Recently, Doug tweeted about Valancourt Books, a small press that republishes out-of-print fiction, including Gothic, horror, and supernatural novels. It sounded like something my husband would like, and maybe would not have heard of, so I asked Doug to recommend four books, and he did:

I think an ideal Valancourt title for him would be George W.M. Reynolds’ massive urban gothic The Mysteries of London. He outsold Dickens in his day, and the book is a remarkable chronicle of London from high to low. (It was inspired by one of my favorite books of all time: Eugene Sue’s The Mysteries of Paris, which is said to be the first “bestseller”).
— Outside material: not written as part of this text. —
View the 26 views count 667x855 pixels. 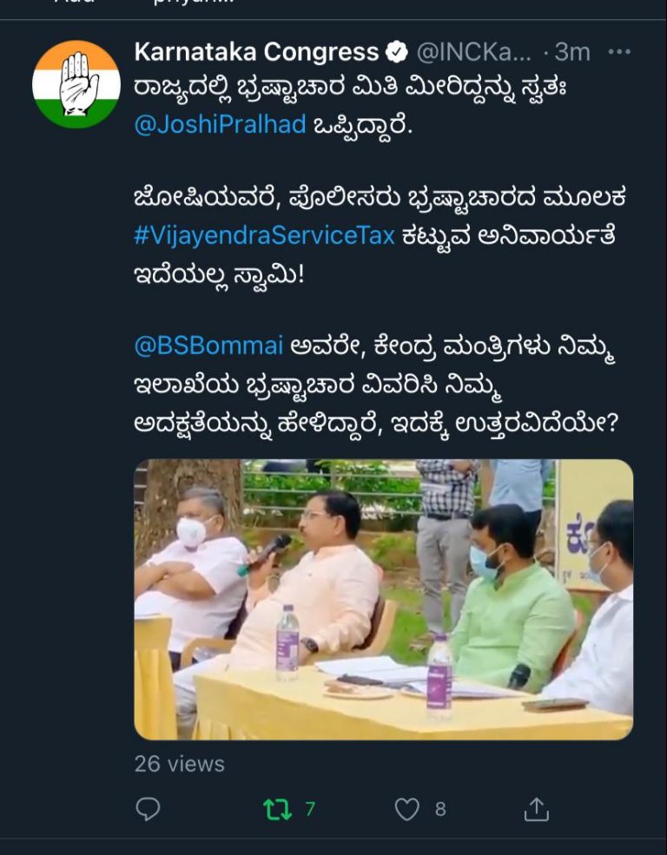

Volume II is still forthcoming, but the one in print is over 1000 pages and really remarkable on its own.  Highly recommended. 

Valancourt also has a new edition of one of the key Gothic texts, Matthew Lewis’ The Monk which is a remarkable reading experience. 

Then, for a breezy but quite fascinating Edwardian Gothic, there is Richard Marsh’s The Beetle which has emerged as a key text in feminist studies for its quite hysterical view of “foreign” sexuality along with a positive view of “the new woman” or, alternately, his A Spoiler of Men which is the first zombie text in English (interesting for seeing the zombie as an economic force).

So this was perfect! I clicked on over to Valancourt, and darn it, I couldn’t buy the books directly from them. I do like to buy books directly from the publisher: I’m in the industry and aware of how sales and discounts work. I am the publisher services rep for—and a strong advocate for—Direct-to-Consumer sales at Bookmobile. I value publishers, and one way I can support them is by giving them a bigger cut of the retail sale.

I do understand it’s not always easy to sell Direct-to-Consumer, though Bookmobile can help with that, and I have already made my sales pitch to Valancourt.

My options on the Valancourt website were eBook (no), Amazon (Hell no), and Barnes & Noble (okay). I clicked directly to Barnes & Noble and bought the four titles above. I bought two of the Valancourt editions, but for The Monk and The Beetle, there were multiple editions available in multiple formats, and it was not clear who the publisher was. So I winged it.

The books arrived, and holy hannah! The Valancourt titles looked great but the other two were horrible. The Beetle was a badly formatted Word file. No publisher information, no blank pages, the half title page was on a verso, the chapters ran together, the recto page numbers disappeared into the gutter.

The Monk was even worse. The same as The Beetle but in 6-point type! 6-point type! I returned both books and said why on the slip.

I went back and looked up the horrible titles on Barnes & Noble by the ISBN, and guess who the publisher was? Amazon’s CreateSpace. I would have never purchased these books had I known. The content is no longer under copyright, and I guess I should have been wary that their content was cut and pasted and being farmed through CreateSpace, but I did not think I would be buying that kind of book from Barnes & Noble.

The Valancourt editions are great. They were printed through Lightning Source and have the telltale barcode on the last page. Valancourt scanned the interiors from a previous edition, ran OCR, proofread thoroughly, and the page layout is nice.  I like page layout, I like readable type, margins, copyright pages on the verso, and chapter openings on the recto. I like back cover copy, and I like a new scholarly introduction to the text. This is what publishers do, and I value it, and I will pay for it—I’ll pay the publisher, or my local bookstore, or the giant bookstore (but not Amazon).

Yet another reason why I want publishers. They are good gatekeepers. They are experts at publishing books—good ones—and it shows. There is so much that publishers do that is invisible to the reader until those things go missing: metadata so a book can be found, design and typesetting, cover design, marketing plans, and the whole of a publisher’s experience with many books, not just a single title.

Again, totally specific situation, but when I see comments in articles about Amazon, with some folks thinking publishers do not do anything and are not needed, I may have to smack them upside the head with one of those unreadable books.